▶ [Work required]
Answer these questions from the post on honesty.
(a) According to the writer, what do words shape?
(b) What does the writer say is often the best policy?
(c) What does the post say cannot be resolved or prevented without proper communication?

▶ [Selected extract]
########################################

Honesty is the best policy… except…

A debate followed my post on speaking the truth, that I think clarified my position somewhat. Ultimately though I’m amazed that I ended up being interpreted on the side of those who would use white lies in business. However, I’m no longer the outspoken 20 something year old who could shock people with her improper remarks – I’ve become more of a diplomat, despite myself. But I’m still very capable of standing up for what I believe in despite what people may think.

I’m not quite sure how this happened – I think I came to realize that words shape our communal reality. What we say to people becomes in its turn part of the conversation about a topic. And that conversation involves not just the facts of what we said, but how we said it, who we blamed for what, our positioning in the social landscape.

I think sometimes what happens as people write online, they write about what they have learned. Starting out very outspoken and undiplomatic, I’ve learned to hold my tongue a bit more. I’ve learned that silence is indeed often the best policy. I’ve learned that my words can easily be understood as more aggressive than I mean them. And although it seems my lot in life to be in general outspoken and sometimes controversial – I do realize how useless it is to be so when no purpose can be served: not my own, nor someone else’s. After all – much of what we say to each other is opinion, not fact. Emotion and interpretation, not the unbiased truth.

For those of you who were raised to be diplomatic and deferential to authority, learning to be more outspoken and honest may well be part of your learning process. Ultimately it’s a balancing act. There is certainly a place for honesty, but there are in many cases very good (and not selfish) reasons for being diplomatic. It’s far easier to go to one extreme or the other than to find a safe and wise middle ground.

Without proper communication conflicts can not be resolved – nor prevented.

But holding grudges can also be a form of so called ‘honesty’ and that’s not useful to anyone. It will not teach the person against whom the grudge is held, nor will it make he person who expresses his or her distaste any happier. Instead expressing our frustration and disappointment can hurt relationships more than we meant to. I’m saying that out of personal experience, because I’m prone to this mistake. For those of you who are prone to bottle up this sort of thing – please take me as saying the opposite: it’s very important to learn to communicate emotional issues and ask people questions about what they do when you don’t understand.

########################################

▶ [Supplied data]
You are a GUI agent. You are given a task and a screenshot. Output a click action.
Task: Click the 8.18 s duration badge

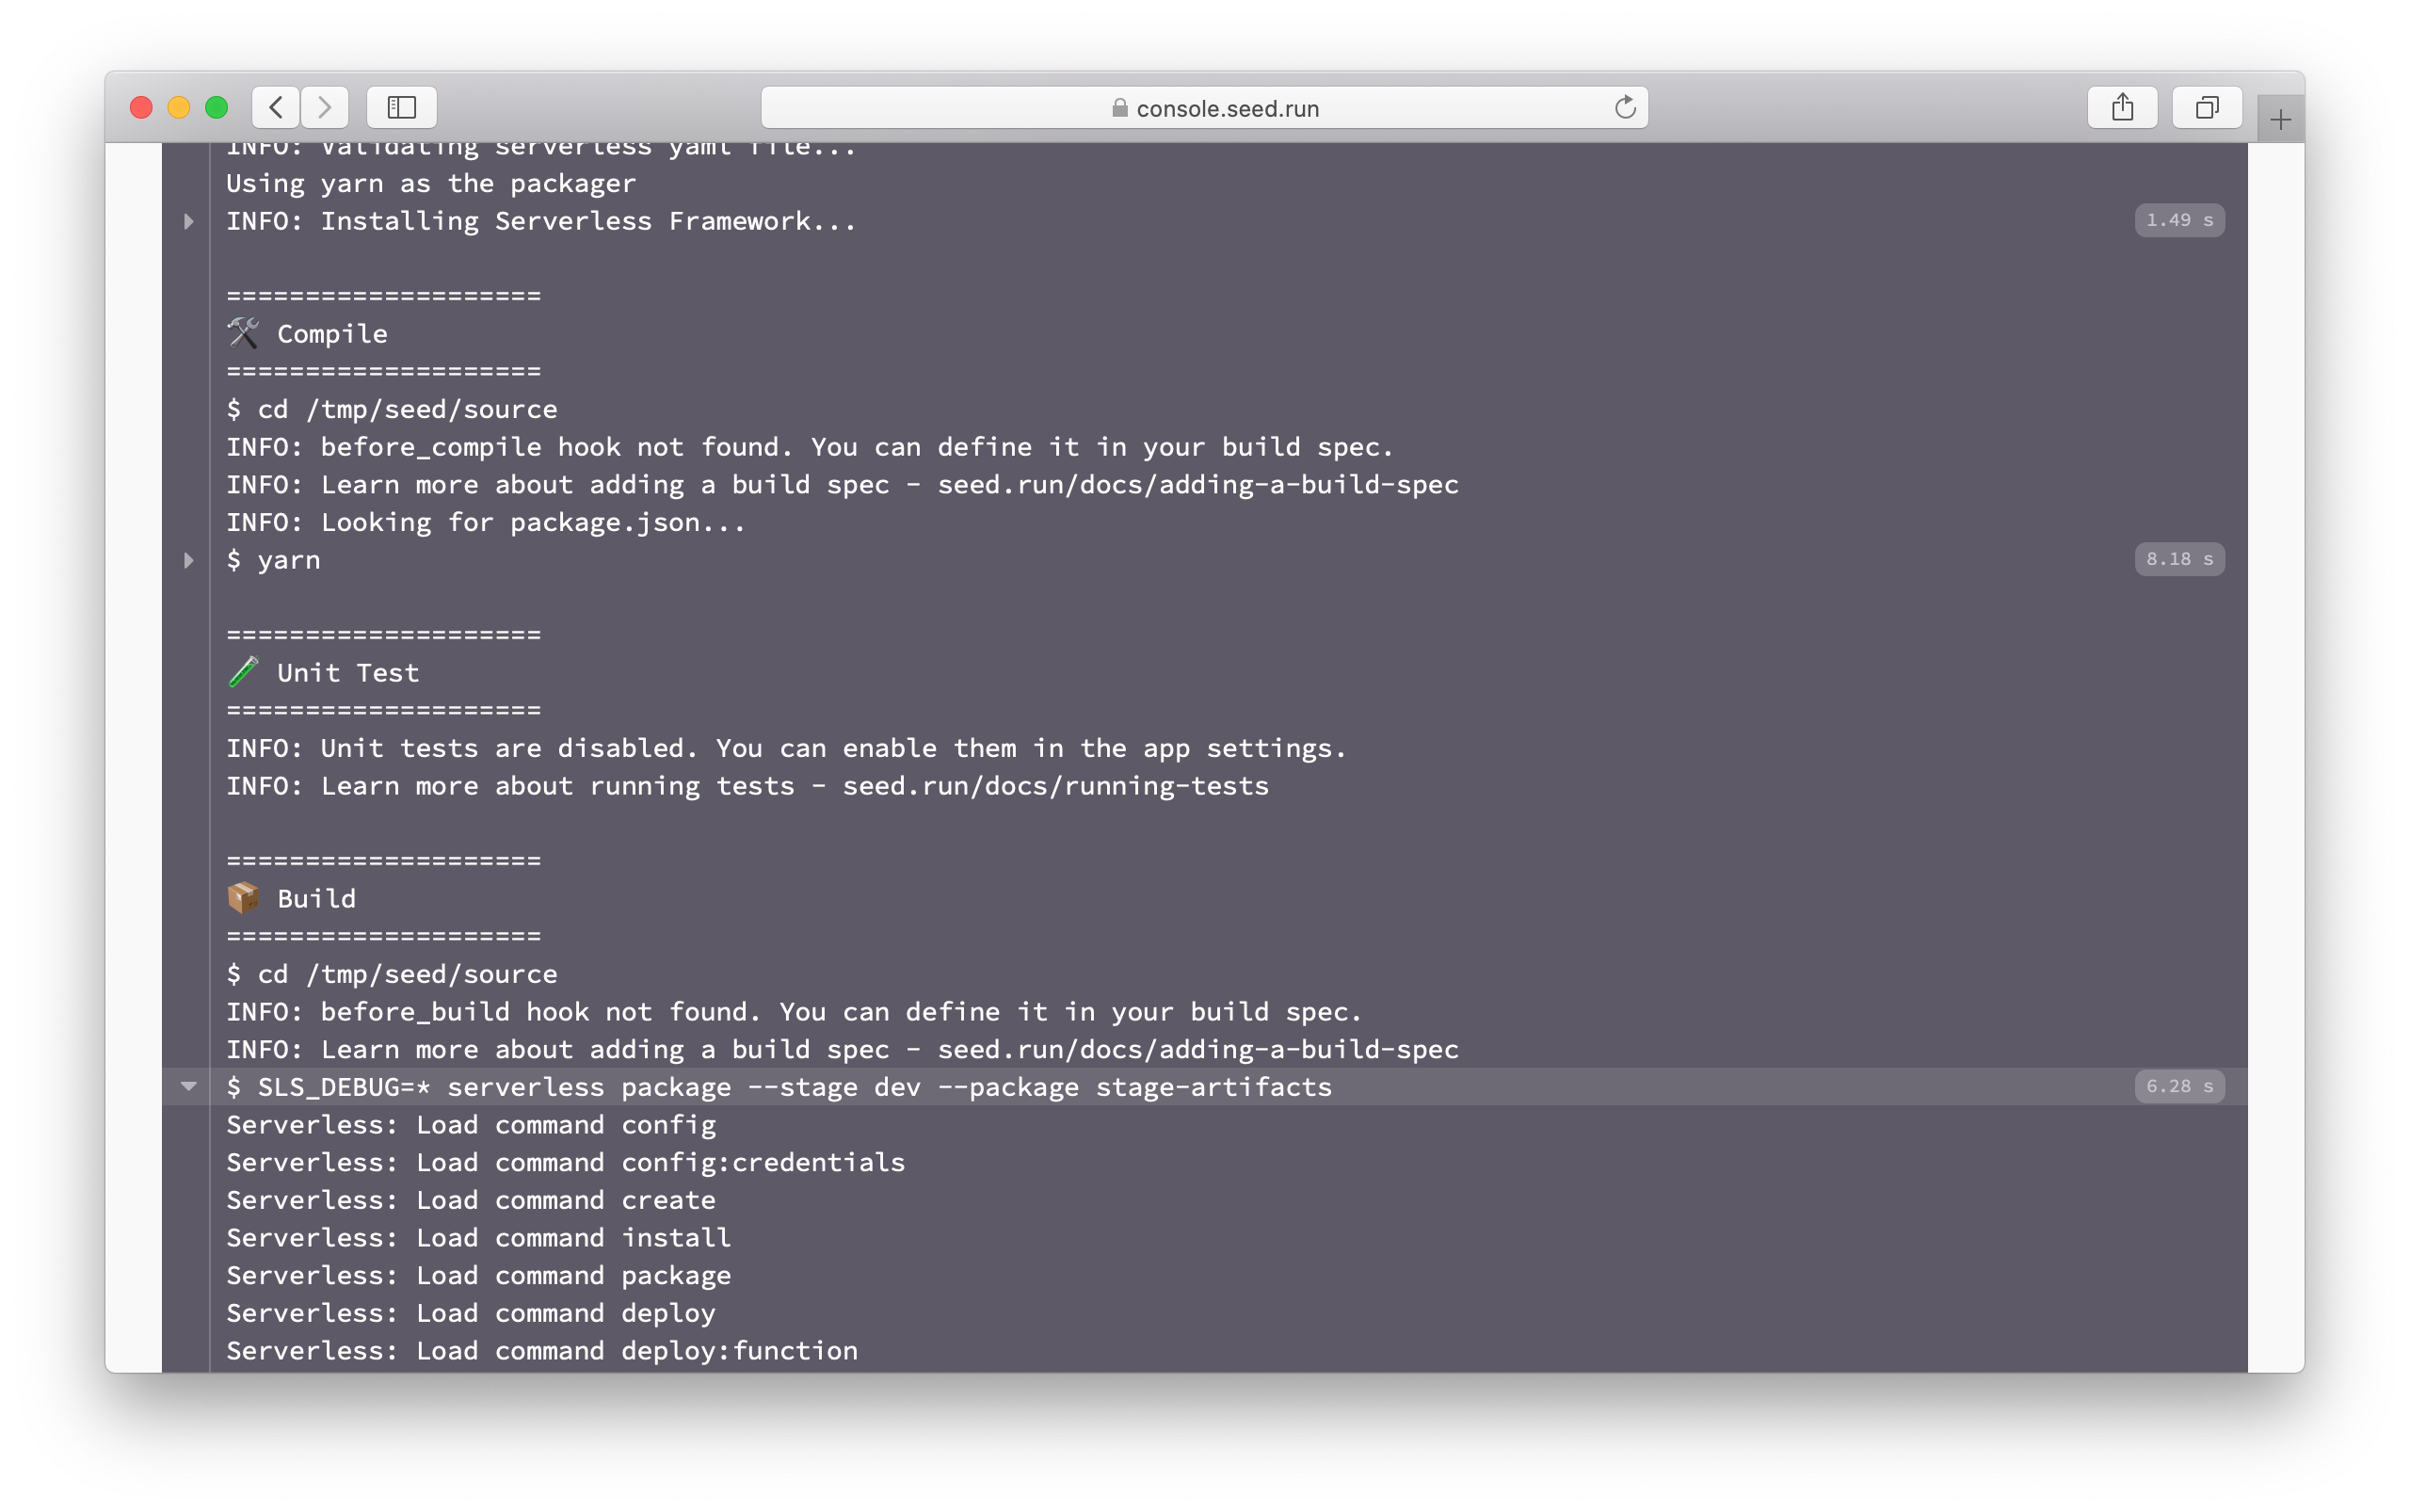[2178, 559]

########################################

▶ [Solution for this problem]
(a) Our communal reality.
(b) Silence.
(c) Conflicts.